What you need to do:
Can you arrange all the entries below as a two-column CSV headed "lookup" and "coordinates", with one row per entry giving its text and its answer, each in one quoted field with line breaks turned into spaces, and the pictures left out?

Given data:

######

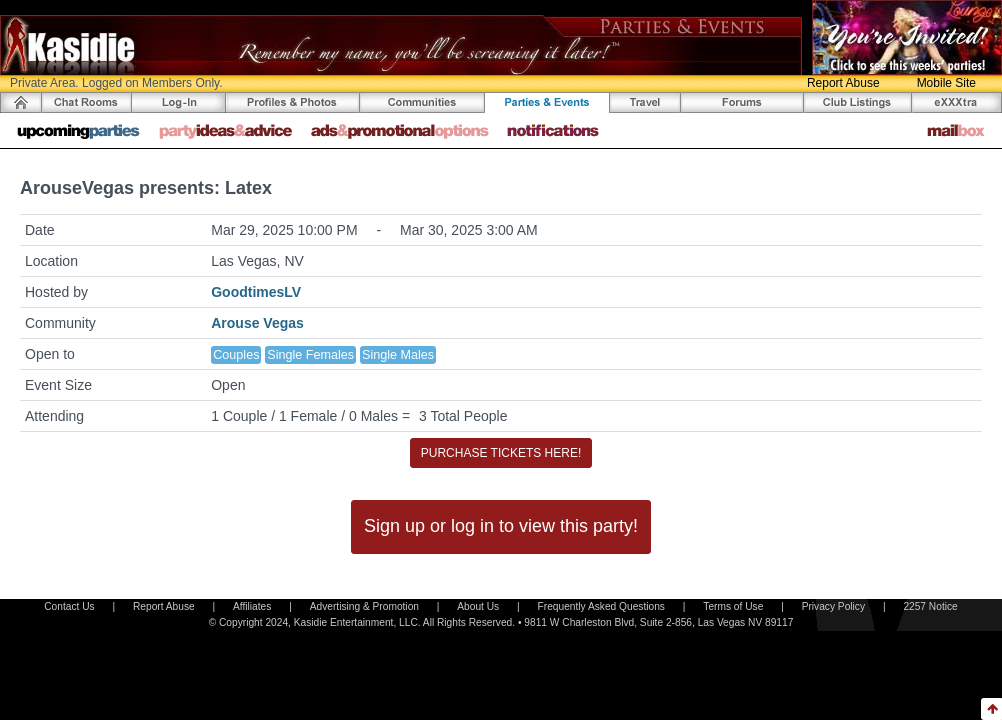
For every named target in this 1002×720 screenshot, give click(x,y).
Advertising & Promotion (364, 606)
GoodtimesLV (256, 292)
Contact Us (69, 606)
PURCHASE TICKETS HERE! (501, 453)
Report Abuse (843, 83)
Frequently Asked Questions (601, 606)
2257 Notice (930, 606)
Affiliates (252, 606)
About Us (478, 606)
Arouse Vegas (257, 323)
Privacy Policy (833, 606)
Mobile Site (946, 83)
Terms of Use (733, 606)
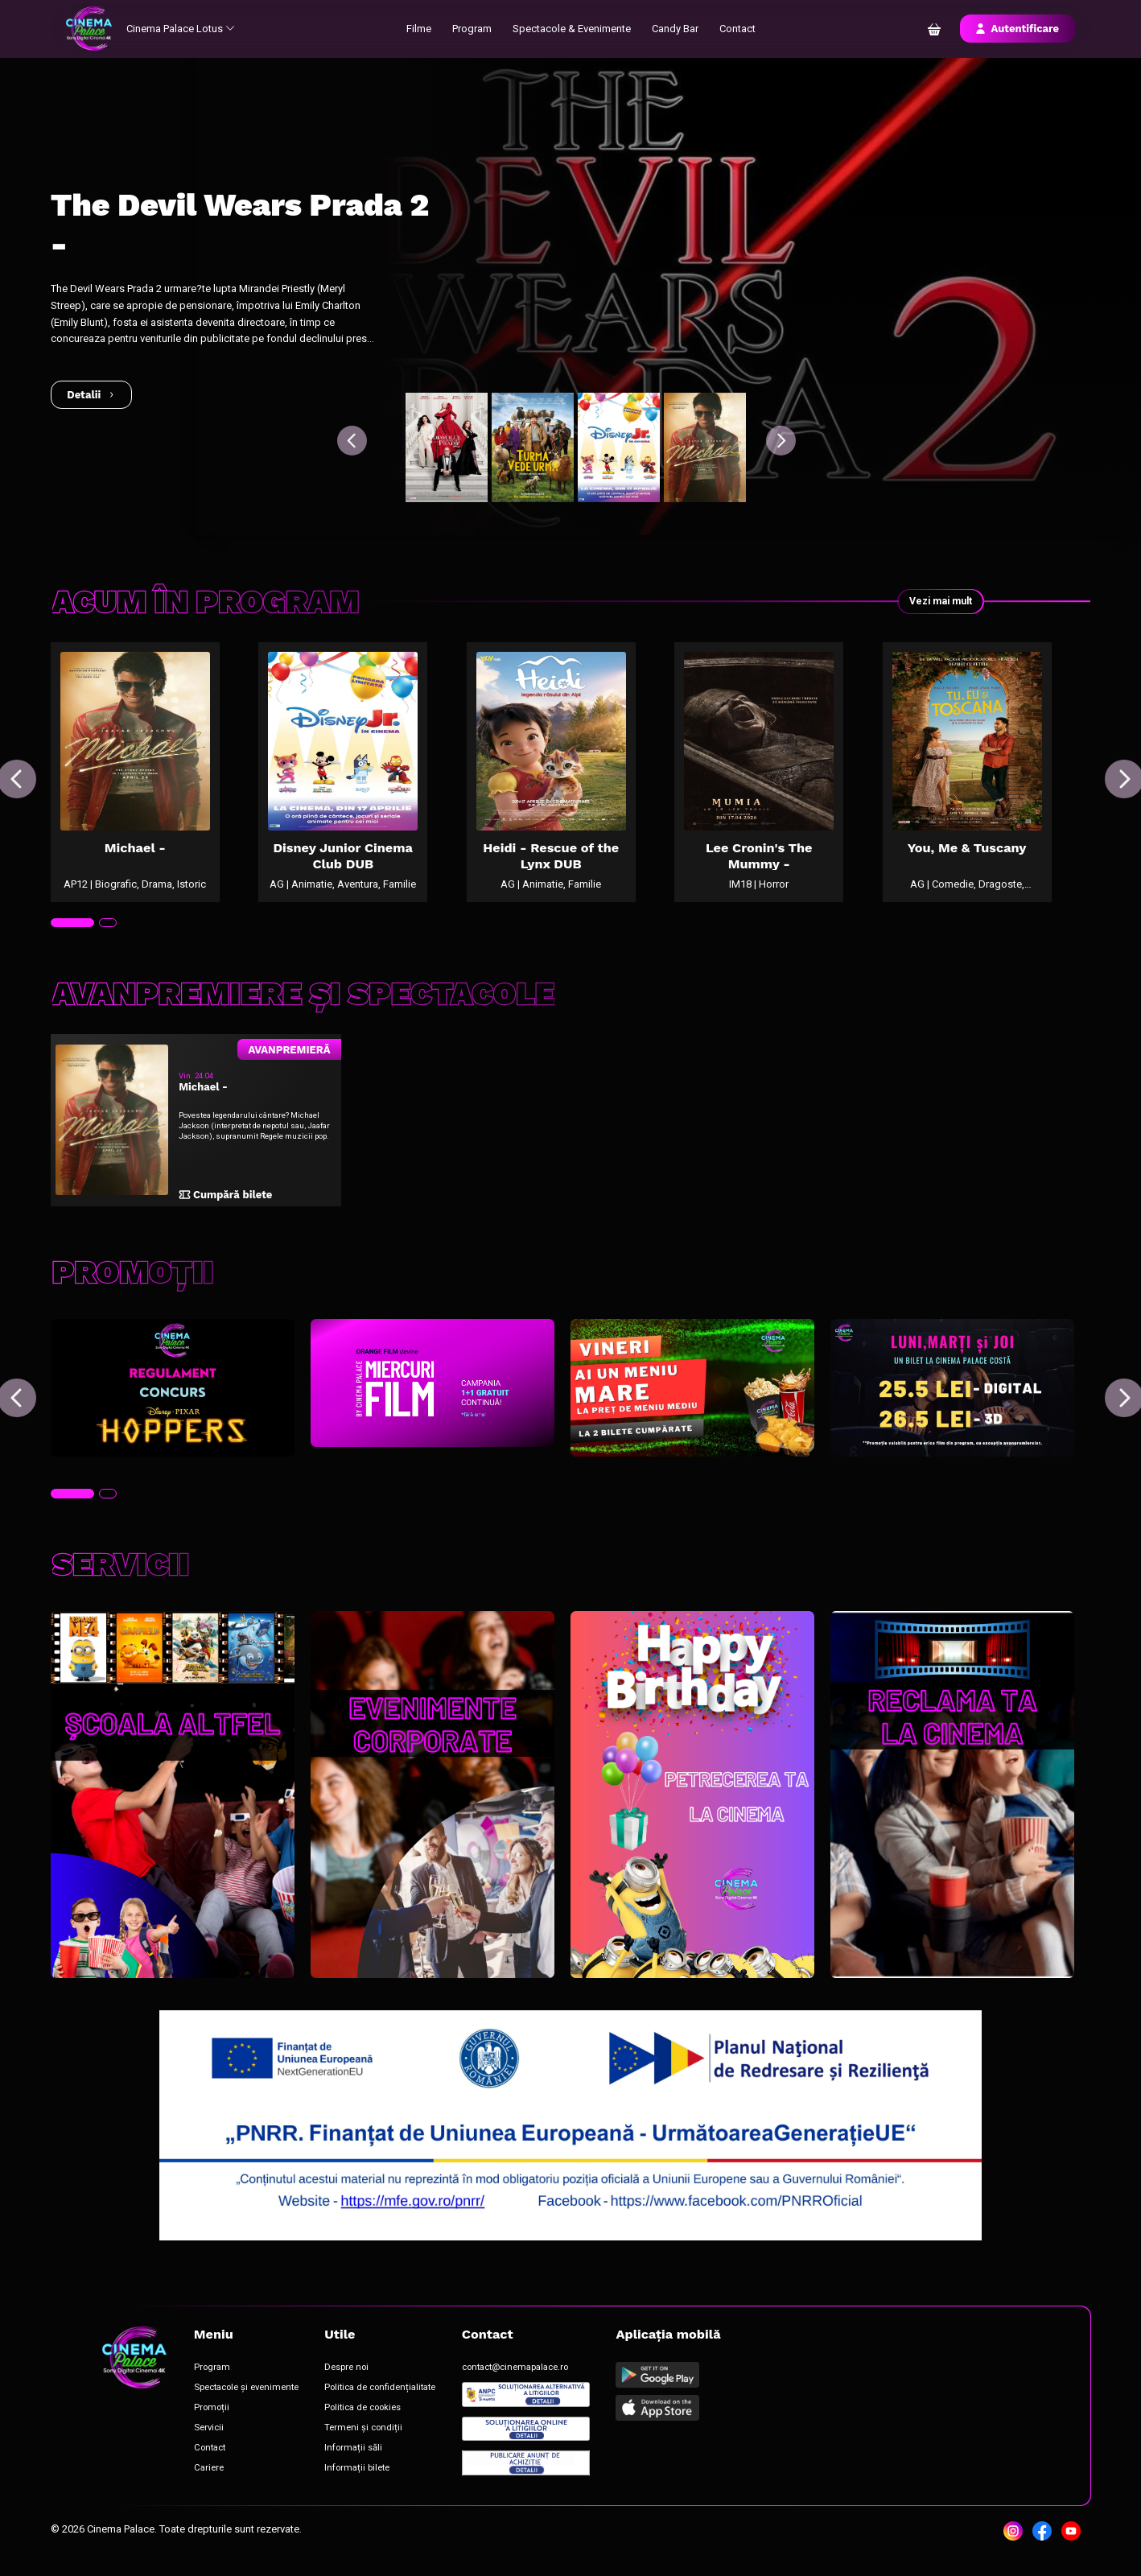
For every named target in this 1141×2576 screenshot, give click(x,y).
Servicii (209, 2440)
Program (472, 29)
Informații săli (355, 2460)
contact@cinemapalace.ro (516, 2379)
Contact (738, 29)
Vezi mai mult (937, 602)
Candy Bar (676, 29)
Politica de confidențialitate (381, 2399)
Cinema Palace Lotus (182, 29)
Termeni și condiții (365, 2440)
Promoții (211, 2419)
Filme (419, 29)
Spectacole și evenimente (246, 2399)
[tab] (72, 933)
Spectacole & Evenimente (572, 29)
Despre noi (348, 2379)
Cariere (209, 2480)
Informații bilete (358, 2480)
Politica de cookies (364, 2419)
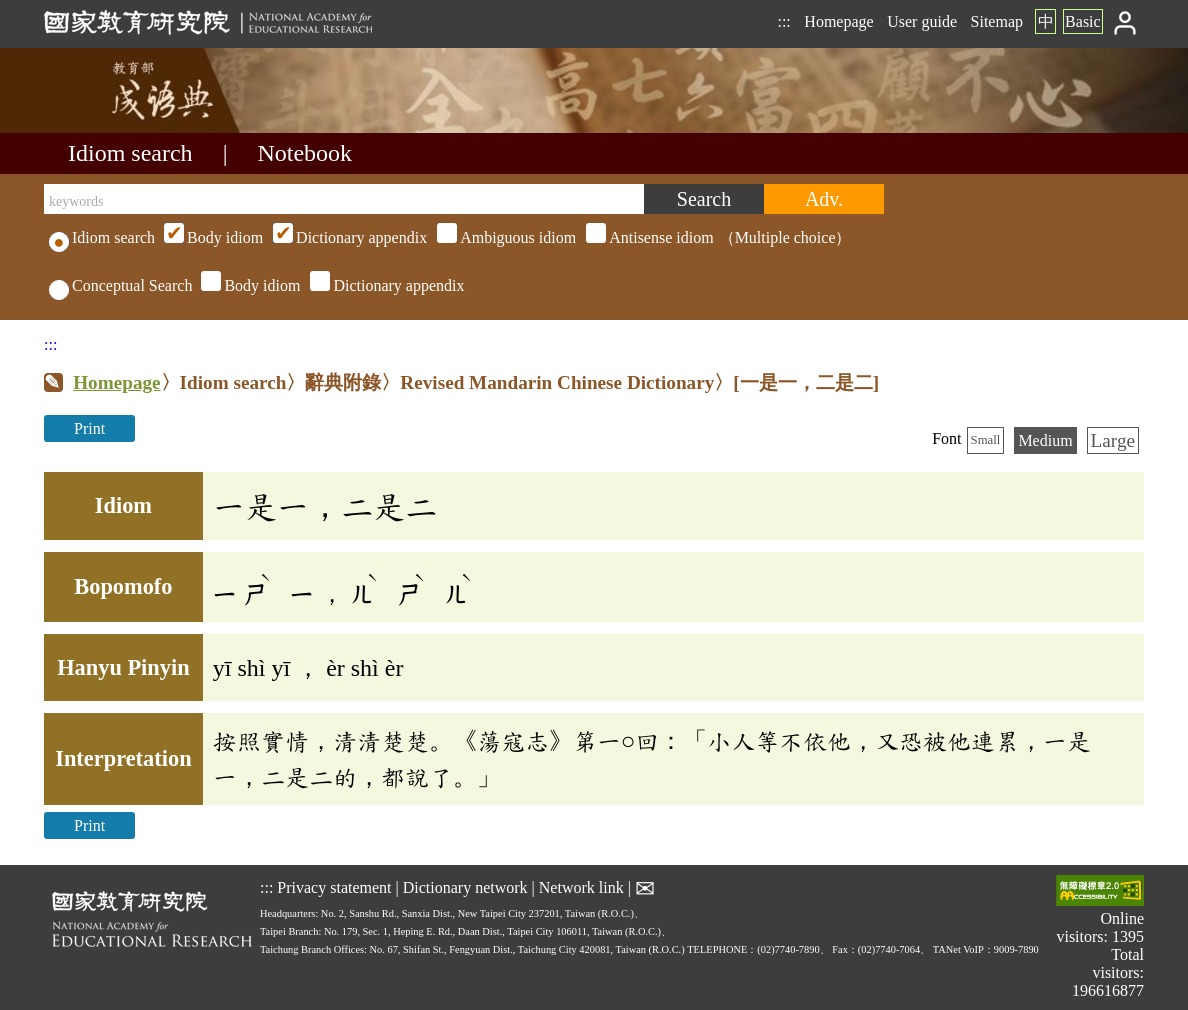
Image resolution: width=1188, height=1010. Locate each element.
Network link (581, 887)
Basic (1083, 21)
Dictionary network (465, 887)
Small (986, 440)
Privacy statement (334, 887)
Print (89, 428)
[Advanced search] (824, 199)
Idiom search (130, 153)
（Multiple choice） (505, 237)
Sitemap (997, 21)
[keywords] (344, 199)
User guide (922, 21)
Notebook (304, 153)
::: (783, 21)
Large (1113, 440)
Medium (1045, 440)
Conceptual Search (120, 285)
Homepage (838, 21)
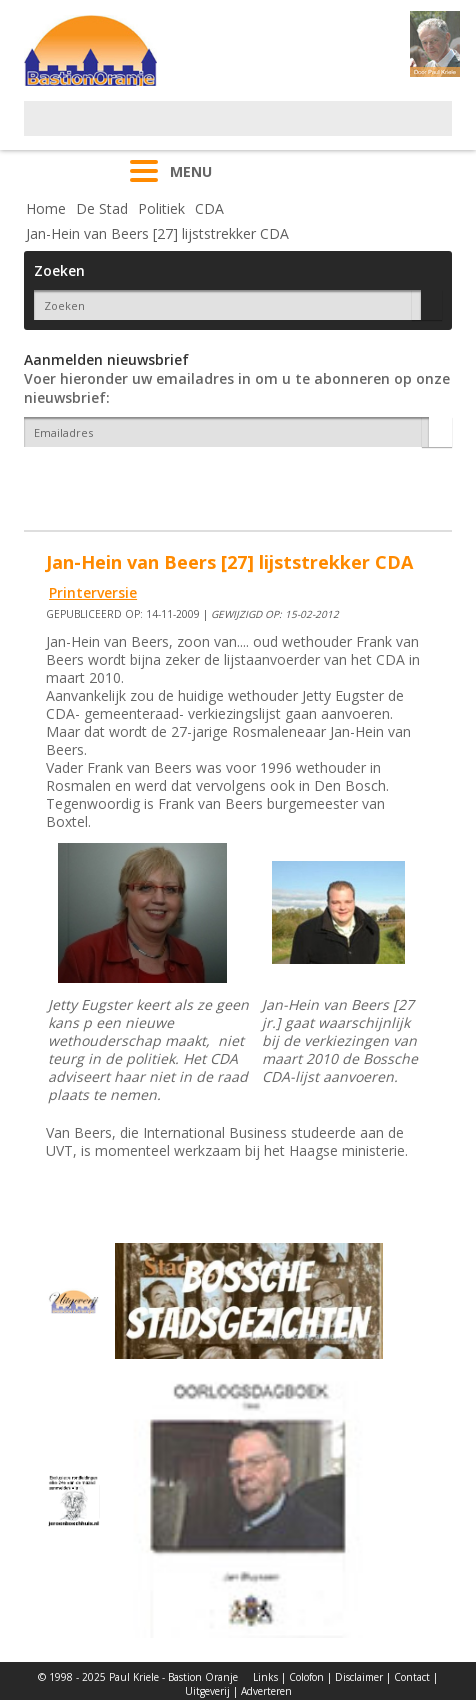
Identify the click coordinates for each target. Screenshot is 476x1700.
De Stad (102, 208)
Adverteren (266, 1691)
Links (265, 1677)
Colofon (306, 1677)
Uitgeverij (207, 1691)
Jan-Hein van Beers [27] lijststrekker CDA (157, 233)
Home (46, 208)
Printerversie (93, 592)
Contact (412, 1677)
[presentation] (141, 482)
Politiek (161, 208)
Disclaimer (359, 1677)
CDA (209, 208)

######

Finished answer:
lookup,coordinates
"For every named target in this 1002×720 screenshot, give click(x,y). Advertising & Promotion","(364, 606)"
"GoodtimesLV","(256, 292)"
"Contact Us","(69, 606)"
"PURCHASE TICKETS HERE!","(501, 453)"
"Report Abuse","(843, 83)"
"Frequently Asked Questions","(601, 606)"
"2257 Notice","(930, 606)"
"Affiliates","(252, 606)"
"About Us","(478, 606)"
"Arouse Vegas","(257, 323)"
"Privacy Policy","(833, 606)"
"Mobile Site","(946, 83)"
"Terms of Use","(733, 606)"
"For every named target in this 1141×2576 screenshot, give click(x,y). Servicii","(209, 2440)"
"Program","(472, 29)"
"Informații săli","(355, 2460)"
"contact@cinemapalace.ro","(516, 2379)"
"Contact","(738, 29)"
"Vezi mai mult","(937, 602)"
"Candy Bar","(676, 29)"
"Politica de confidențialitate","(381, 2399)"
"Cinema Palace Lotus","(182, 29)"
"Termeni și condiții","(365, 2440)"
"Promoții","(211, 2419)"
"Filme","(419, 29)"
"Spectacole și evenimente","(246, 2399)"
"[tab]","(72, 933)"
"Spectacole & Evenimente","(572, 29)"
"Despre noi","(348, 2379)"
"Cariere","(209, 2480)"
"Informații bilete","(358, 2480)"
"Politica de cookies","(364, 2419)"
"Image resolution: width=1188, height=1010. Locate each element. Network link","(581, 887)"
"Basic","(1083, 21)"
"Dictionary network","(465, 887)"
"Small","(986, 440)"
"Privacy statement","(334, 887)"
"Print","(89, 428)"
"[Advanced search]","(824, 199)"
"Idiom search","(130, 153)"
"（Multiple choice）","(505, 237)"
"Sitemap","(997, 21)"
"[keywords]","(344, 199)"
"User guide","(922, 21)"
"Notebook","(304, 153)"
":::","(783, 21)"
"Large","(1113, 440)"
"Medium","(1045, 440)"
"Conceptual Search","(120, 285)"
"Homepage","(838, 21)"
"Identify the click coordinates for each target. Screenshot is 476x1700. De Stad","(102, 208)"
"Adverteren","(266, 1691)"
"Links","(265, 1677)"
"Colofon","(306, 1677)"
"Uitgeverij","(207, 1691)"
"Jan-Hein van Beers [27] lijststrekker CDA","(157, 233)"
"Home","(46, 208)"
"Printerversie","(93, 592)"
"Contact","(412, 1677)"
"[presentation]","(141, 482)"
"Politiek","(161, 208)"
"Disclaimer","(359, 1677)"
"CDA","(209, 208)"